* Extracted records:
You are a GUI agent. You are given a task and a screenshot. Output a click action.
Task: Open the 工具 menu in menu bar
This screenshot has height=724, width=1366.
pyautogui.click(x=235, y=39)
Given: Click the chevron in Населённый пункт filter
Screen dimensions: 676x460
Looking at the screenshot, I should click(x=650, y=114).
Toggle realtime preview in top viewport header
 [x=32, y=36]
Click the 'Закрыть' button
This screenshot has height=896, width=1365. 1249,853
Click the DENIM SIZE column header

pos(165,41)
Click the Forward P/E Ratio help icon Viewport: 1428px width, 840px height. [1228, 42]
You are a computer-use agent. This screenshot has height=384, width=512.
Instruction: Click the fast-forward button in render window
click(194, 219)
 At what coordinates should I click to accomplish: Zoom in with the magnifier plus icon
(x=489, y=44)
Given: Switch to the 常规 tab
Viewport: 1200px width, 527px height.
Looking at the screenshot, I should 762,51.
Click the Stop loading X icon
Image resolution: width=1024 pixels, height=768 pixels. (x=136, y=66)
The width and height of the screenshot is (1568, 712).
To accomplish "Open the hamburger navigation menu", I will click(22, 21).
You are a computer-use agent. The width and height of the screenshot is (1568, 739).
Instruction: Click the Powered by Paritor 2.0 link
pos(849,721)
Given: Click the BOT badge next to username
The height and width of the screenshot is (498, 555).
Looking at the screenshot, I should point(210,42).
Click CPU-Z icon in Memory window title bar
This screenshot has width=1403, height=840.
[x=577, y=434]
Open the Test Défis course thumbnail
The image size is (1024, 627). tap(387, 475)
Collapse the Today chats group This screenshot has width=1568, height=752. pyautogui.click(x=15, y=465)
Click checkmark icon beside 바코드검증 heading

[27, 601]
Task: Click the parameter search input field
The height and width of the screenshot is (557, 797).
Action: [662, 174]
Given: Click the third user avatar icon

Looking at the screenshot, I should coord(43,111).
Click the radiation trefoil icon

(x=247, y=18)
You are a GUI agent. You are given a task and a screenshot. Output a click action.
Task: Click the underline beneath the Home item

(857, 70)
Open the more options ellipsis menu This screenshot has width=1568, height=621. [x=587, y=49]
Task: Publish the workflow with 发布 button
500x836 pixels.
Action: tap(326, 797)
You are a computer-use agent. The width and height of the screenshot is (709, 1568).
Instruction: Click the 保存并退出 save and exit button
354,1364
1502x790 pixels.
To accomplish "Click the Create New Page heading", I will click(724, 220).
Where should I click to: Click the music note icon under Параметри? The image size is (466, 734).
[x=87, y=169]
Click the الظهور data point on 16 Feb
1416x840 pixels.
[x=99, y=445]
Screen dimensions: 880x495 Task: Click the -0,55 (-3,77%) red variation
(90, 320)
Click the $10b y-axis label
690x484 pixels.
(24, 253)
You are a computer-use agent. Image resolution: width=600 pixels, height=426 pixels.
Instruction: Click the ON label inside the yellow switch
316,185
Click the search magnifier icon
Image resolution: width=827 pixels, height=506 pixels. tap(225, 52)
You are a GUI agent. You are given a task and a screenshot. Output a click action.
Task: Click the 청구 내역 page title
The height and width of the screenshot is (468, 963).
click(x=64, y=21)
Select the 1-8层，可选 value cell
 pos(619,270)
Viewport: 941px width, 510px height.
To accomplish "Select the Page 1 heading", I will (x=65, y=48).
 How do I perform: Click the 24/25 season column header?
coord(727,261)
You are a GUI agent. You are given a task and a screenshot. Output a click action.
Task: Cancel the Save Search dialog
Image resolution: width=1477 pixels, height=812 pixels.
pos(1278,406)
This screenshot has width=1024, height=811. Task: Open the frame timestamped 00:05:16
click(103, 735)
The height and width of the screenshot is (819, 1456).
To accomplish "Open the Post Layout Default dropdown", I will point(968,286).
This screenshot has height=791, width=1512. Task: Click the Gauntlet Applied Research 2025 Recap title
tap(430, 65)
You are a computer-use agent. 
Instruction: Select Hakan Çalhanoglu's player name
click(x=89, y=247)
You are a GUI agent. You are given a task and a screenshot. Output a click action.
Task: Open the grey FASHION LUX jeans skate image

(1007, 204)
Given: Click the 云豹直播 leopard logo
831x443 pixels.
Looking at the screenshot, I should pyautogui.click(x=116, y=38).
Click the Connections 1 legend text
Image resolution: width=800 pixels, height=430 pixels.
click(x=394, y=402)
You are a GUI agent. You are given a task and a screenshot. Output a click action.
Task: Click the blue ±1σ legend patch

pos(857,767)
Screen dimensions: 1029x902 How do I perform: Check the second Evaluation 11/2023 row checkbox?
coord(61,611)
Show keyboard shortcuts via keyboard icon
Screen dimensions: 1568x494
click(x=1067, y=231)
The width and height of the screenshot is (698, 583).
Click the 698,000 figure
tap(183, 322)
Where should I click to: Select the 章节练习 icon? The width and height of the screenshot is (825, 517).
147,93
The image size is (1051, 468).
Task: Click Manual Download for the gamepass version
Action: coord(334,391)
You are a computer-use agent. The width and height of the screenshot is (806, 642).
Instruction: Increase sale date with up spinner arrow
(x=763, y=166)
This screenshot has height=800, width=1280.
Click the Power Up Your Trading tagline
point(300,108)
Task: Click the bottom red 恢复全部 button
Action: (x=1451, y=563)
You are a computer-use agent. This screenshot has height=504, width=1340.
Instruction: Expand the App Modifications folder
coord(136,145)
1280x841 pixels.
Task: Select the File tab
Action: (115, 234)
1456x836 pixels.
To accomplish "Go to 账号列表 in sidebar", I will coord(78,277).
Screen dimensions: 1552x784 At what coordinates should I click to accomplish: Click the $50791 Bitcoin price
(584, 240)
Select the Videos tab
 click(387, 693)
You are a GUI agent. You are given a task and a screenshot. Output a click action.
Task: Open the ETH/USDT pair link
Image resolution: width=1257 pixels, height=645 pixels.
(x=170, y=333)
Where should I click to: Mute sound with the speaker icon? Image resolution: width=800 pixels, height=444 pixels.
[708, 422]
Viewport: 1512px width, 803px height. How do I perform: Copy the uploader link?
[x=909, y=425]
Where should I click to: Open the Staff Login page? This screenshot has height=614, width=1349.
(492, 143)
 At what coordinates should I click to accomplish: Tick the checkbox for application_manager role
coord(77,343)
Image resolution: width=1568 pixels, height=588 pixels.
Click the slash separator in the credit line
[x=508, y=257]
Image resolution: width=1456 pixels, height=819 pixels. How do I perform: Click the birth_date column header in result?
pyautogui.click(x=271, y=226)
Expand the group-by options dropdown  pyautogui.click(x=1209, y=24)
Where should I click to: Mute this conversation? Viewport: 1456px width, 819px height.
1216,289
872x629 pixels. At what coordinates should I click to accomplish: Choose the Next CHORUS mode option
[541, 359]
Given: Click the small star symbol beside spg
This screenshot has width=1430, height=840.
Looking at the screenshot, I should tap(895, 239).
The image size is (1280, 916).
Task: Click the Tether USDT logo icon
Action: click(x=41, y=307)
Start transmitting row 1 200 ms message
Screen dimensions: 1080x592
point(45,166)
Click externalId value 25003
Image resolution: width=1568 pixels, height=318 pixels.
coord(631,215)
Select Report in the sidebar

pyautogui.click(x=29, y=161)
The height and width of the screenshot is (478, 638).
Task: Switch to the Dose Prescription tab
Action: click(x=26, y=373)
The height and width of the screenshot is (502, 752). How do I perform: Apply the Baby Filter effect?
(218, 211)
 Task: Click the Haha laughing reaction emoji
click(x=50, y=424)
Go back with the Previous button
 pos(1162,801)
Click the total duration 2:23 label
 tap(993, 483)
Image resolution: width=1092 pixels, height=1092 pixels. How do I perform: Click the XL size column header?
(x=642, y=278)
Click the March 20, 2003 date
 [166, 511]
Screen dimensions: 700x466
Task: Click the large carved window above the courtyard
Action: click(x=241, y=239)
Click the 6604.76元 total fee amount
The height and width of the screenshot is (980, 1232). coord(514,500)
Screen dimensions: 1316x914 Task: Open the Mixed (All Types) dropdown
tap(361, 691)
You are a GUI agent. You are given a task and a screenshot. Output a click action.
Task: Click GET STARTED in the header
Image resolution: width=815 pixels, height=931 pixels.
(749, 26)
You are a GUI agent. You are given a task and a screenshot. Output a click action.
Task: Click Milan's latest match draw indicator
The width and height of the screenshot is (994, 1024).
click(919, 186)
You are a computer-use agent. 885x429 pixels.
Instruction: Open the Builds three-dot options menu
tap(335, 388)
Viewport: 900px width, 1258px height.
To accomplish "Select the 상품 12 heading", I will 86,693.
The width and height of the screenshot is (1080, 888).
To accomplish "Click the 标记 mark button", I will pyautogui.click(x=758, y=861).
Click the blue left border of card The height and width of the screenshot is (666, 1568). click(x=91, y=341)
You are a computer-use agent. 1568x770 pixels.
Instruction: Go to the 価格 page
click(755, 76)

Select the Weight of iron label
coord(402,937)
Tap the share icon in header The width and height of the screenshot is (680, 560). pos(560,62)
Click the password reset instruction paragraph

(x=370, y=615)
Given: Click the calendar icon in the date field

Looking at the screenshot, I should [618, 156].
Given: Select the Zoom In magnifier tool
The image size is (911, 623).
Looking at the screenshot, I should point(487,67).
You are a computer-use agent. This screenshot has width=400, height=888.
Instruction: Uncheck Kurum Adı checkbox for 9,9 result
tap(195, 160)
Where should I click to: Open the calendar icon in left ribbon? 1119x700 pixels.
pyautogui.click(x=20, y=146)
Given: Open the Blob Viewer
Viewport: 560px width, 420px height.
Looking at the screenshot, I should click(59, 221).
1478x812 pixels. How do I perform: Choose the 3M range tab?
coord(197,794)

* Short exercise: Copy out the items above word for word, starting at the line containing "You are a computer-use agent. 885x429 pixels." and ending at the line containing "pyautogui.click(x=20, y=146)".

* Task solution:
You are a computer-use agent. 885x429 pixels.
Instruction: Open the Builds three-dot options menu
tap(335, 388)
Viewport: 900px width, 1258px height.
To accomplish "Select the 상품 12 heading", I will 86,693.
The width and height of the screenshot is (1080, 888).
To accomplish "Click the 标记 mark button", I will pyautogui.click(x=758, y=861).
Click the blue left border of card The height and width of the screenshot is (666, 1568). click(x=91, y=341)
You are a computer-use agent. 1568x770 pixels.
Instruction: Go to the 価格 page
click(755, 76)

Select the Weight of iron label
coord(402,937)
Tap the share icon in header The width and height of the screenshot is (680, 560). pos(560,62)
Click the password reset instruction paragraph

(x=370, y=615)
Given: Click the calendar icon in the date field

Looking at the screenshot, I should [618, 156].
Given: Select the Zoom In magnifier tool
The image size is (911, 623).
Looking at the screenshot, I should point(487,67).
You are a computer-use agent. This screenshot has width=400, height=888.
Instruction: Uncheck Kurum Adı checkbox for 9,9 result
tap(195, 160)
Where should I click to: Open the calendar icon in left ribbon? 1119x700 pixels.
pyautogui.click(x=20, y=146)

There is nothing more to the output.